Often, I have patients come in with a specific diagnosis in mind, that they want to address, that they see as the underlying problem to their chronic issues.   A lot of the time it is Lyme disease, and they have testing to prove it. They are not wrong about having this infection but treating this without addressing their airway (and gut) first would be incomprehensible.  It is especially incomprehensible when you understand that to heal from any disease you have to give the body the tools it needs to repair itself. Oxygen is one of those tools. The airway is how you get that oxygen. Let us look at an example.

I had a beautiful young lady come into the office for help with treating her Lyme disease that had to here before been unaddressed It is tempting to keep things “simple” and just say “Let’s focus on this diagnosis.”, which has been proven by urine DNA testing (this testing is very unlikely to be a false positive). Using this tactic, I would have had to ignore her other symptoms, which were actually more important for her immediate future in healing than going after her Lyme infection.

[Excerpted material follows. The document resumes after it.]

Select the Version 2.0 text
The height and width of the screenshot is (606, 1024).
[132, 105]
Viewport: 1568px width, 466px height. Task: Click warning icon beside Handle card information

She had had Chronic fatigue since she went into adolescence (Her body grew, increasing her oxygen demand, but her airway stayed small.)  She gets headaches when she naps. She could not sleep on her back, and never felt rested, no matter how much she slept. I would have to ignore that her overbite was noticeable from across the table and that her teeth were crooked and she’d had to have teeth removed for overcrowding. I would have to ignore that her sister, who was sitting next to her, had beautiful teeth and grew up on the same wholesome diet. I would have had to ignore the severe tongue tie that had been unaddressed since birth, the extremely narrow arch of her mouth, and the correlating narrow airway.

So what to do?   First realize, that her tongue tie has led to a tongue that cannot move forward and apply pressure to the jaw so that it could grow with the rest of the body (bone molds and reorganizes based on pressure). Once the tongue tie is addressed, then we will focus on helping the tongue remold the mouth through a sleep orthodontist that understands that straightening her teeth is not a “cosmetic” procedure (she was told her teeth were fine by her dentist-wah?) but rather a life-altering intervention. We would support her airway during her jaw expansion with an oral device for sleep to help move her tongue forward and increase the size of her airway.

I would then write a paper so this beautiful young lady’s pain would not be for naught and the numerous doctors who missed the obvious reason for her illness may read this and learn. Check!

I find it almost embarrassing that we in the medical profession never truly evaluate the patient for this issue, but you can’t evaluate what you were not taught to be important, so I am hoping this can maybe be an issue you can explore with your doctor or better yet an airway specialist, like a sleep dentist/orthodontist, to rule this out as a contributor of your chronic disease.

All together now, A…B…C…D (D stands for ‘Damn, we are obtuse as a profession sometimes’!).